→ **Work instruction**
Return exactly those lines of the material below that fall between the line holding "Aktuelles (715, 486)" and the line holding "Kontaktformular (551, 1867)", inclusive.
──────────────────────────────
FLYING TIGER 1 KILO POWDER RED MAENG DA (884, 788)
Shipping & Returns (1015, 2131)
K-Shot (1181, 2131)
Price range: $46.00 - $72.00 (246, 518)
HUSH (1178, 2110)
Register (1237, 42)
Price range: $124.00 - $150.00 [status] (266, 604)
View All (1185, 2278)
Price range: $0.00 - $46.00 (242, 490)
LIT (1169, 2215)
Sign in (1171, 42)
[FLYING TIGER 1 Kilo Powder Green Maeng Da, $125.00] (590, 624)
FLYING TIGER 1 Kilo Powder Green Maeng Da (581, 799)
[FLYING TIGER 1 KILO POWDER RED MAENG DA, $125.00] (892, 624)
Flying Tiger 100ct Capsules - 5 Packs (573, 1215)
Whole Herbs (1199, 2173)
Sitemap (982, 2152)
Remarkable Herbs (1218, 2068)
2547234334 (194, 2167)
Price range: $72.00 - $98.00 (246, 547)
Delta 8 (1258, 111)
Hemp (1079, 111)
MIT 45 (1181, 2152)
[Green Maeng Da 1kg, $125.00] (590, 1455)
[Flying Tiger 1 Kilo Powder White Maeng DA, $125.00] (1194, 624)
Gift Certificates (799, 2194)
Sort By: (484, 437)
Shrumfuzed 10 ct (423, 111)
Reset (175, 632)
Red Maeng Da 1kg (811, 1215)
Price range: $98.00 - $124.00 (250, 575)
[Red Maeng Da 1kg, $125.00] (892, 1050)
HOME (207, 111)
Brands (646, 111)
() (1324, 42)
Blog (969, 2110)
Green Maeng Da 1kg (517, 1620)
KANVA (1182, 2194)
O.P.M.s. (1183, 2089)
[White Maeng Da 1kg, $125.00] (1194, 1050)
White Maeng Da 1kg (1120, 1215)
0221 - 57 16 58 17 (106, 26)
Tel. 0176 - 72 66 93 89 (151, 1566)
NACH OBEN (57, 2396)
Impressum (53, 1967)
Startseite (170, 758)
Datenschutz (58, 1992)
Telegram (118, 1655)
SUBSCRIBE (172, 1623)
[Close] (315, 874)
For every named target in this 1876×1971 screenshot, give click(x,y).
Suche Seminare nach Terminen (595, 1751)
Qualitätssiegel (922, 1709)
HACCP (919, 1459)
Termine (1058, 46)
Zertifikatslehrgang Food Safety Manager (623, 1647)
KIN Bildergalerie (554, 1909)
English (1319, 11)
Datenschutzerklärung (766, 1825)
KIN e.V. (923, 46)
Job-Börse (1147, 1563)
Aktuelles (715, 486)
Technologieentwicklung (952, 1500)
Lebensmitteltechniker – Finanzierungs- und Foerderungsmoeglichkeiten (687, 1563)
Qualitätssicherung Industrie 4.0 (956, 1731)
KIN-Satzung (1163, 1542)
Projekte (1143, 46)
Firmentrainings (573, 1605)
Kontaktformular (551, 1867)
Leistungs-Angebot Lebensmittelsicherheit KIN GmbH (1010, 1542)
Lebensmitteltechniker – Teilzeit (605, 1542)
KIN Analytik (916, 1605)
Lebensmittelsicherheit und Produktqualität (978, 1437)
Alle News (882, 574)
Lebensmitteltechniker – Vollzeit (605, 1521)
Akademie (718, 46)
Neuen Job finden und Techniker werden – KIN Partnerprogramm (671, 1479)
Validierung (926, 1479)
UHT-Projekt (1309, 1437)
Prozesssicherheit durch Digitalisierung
──────────────────────────────
→ **Exercise output**
Aktuelles (715, 486)
Technologieentwicklung (952, 1500)
Lebensmitteltechniker – Finanzierungs- und Foerderungsmoeglichkeiten (687, 1563)
Qualitätssicherung Industrie 4.0 (956, 1731)
KIN-Satzung (1163, 1542)
Projekte (1143, 46)
Firmentrainings (573, 1605)
Kontaktformular (551, 1867)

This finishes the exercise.